What the task requires:
All lines below between the line with "This screenshot has height=370, width=659." and the line with "Set Category2 Unpack to No", including both, must be copied exactly, and the pictures must be omitted.

Data shown:
..........

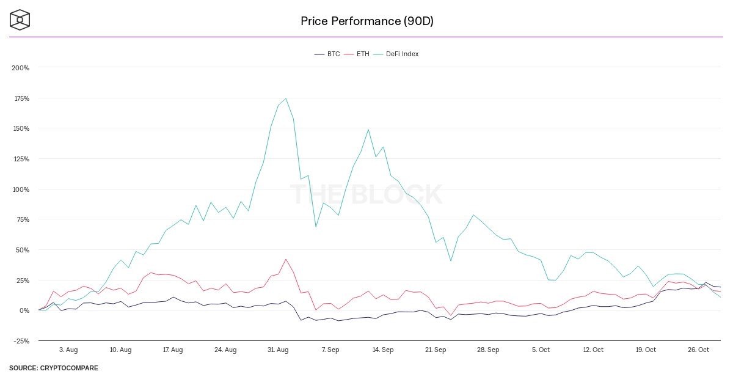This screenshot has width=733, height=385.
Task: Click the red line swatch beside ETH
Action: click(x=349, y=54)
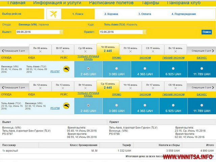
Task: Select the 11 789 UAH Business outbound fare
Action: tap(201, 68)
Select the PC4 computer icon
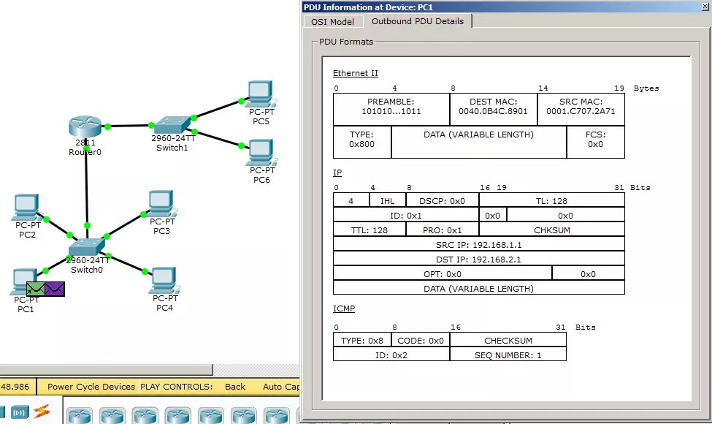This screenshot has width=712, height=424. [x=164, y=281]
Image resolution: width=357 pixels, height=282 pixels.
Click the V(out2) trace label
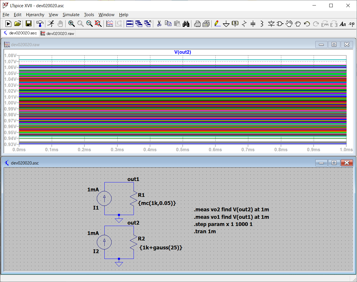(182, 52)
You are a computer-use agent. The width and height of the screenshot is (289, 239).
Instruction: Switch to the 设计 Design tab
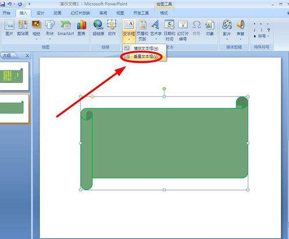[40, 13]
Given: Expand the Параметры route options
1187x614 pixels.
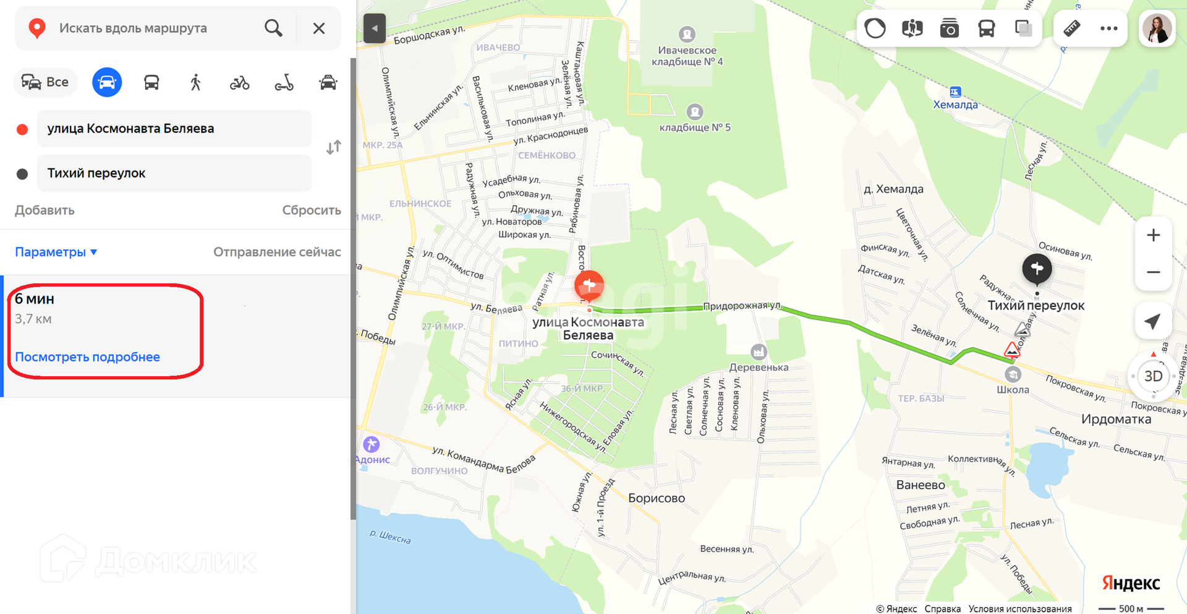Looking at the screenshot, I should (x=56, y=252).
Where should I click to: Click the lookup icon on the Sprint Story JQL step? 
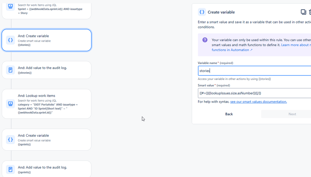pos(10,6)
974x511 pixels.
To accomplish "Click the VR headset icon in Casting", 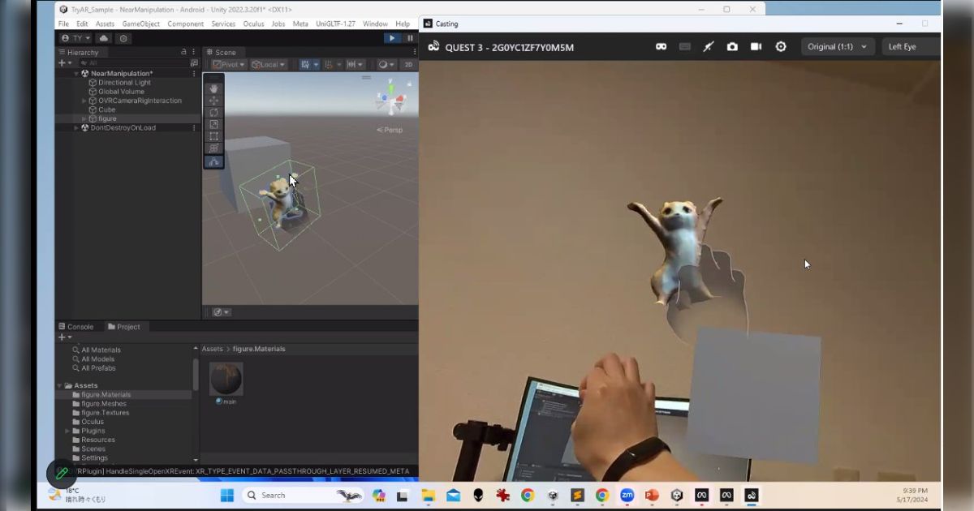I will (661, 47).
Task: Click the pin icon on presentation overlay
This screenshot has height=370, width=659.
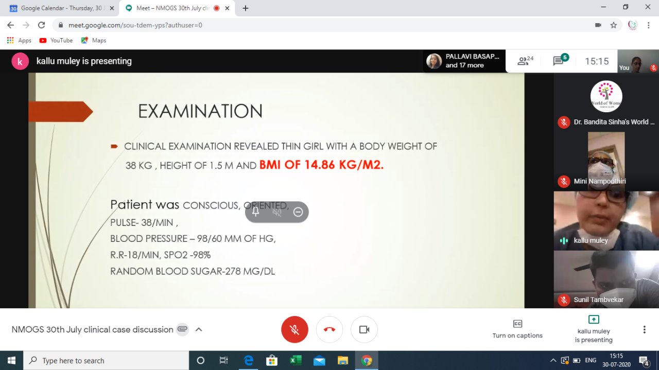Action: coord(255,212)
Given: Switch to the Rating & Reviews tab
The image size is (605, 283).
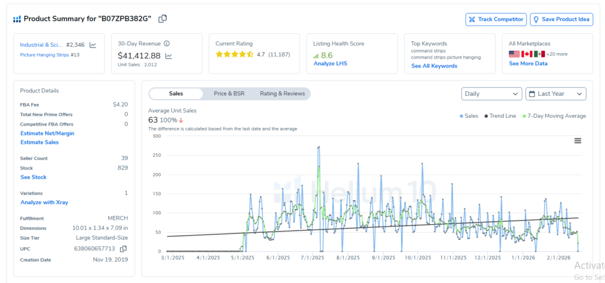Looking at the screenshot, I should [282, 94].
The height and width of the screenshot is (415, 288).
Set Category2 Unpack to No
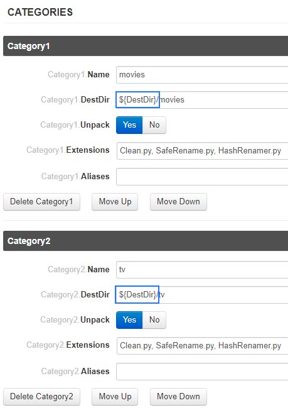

..........

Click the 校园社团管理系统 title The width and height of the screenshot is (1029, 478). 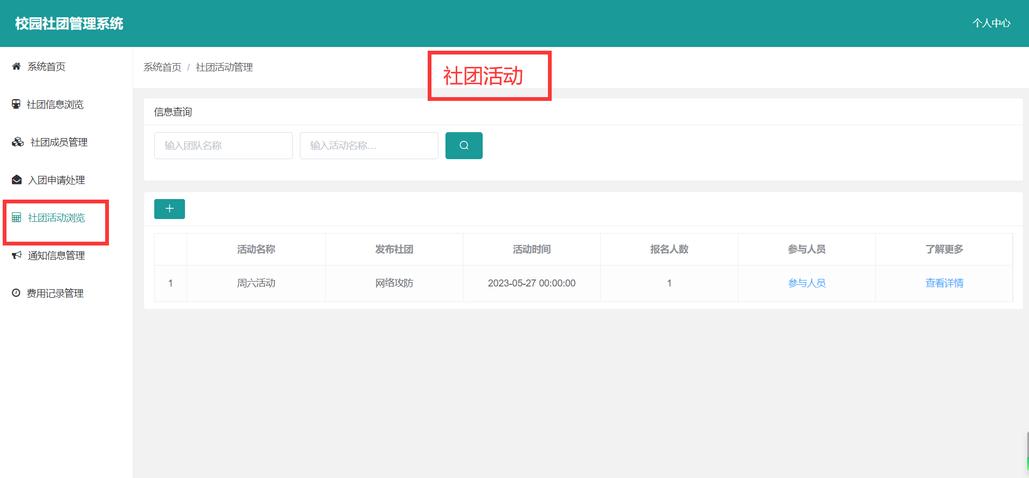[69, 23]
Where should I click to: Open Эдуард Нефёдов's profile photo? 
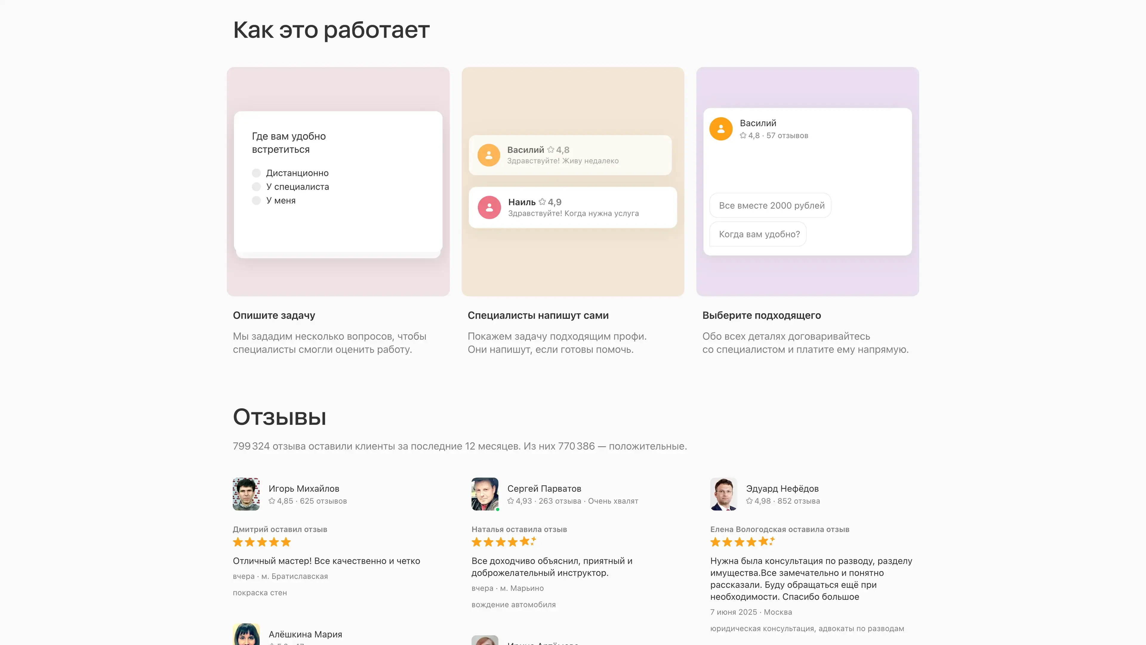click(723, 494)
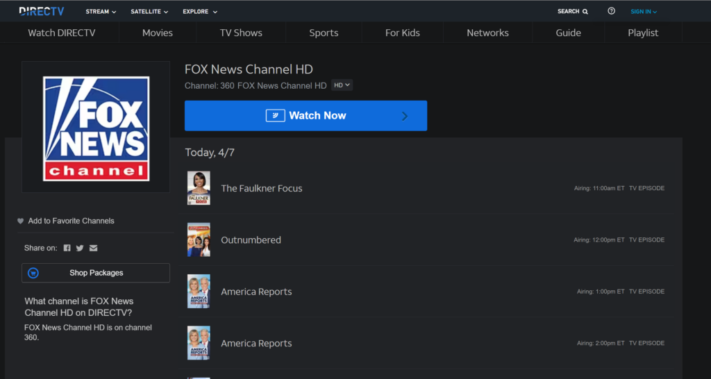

..........

Exercise answer:
This screenshot has height=370, width=659.
Action: coord(255,212)
Given: Switch to the Rating & Reviews tab
The image size is (605, 283).
Looking at the screenshot, I should [282, 94].
The height and width of the screenshot is (415, 288).
Set Category2 Unpack to No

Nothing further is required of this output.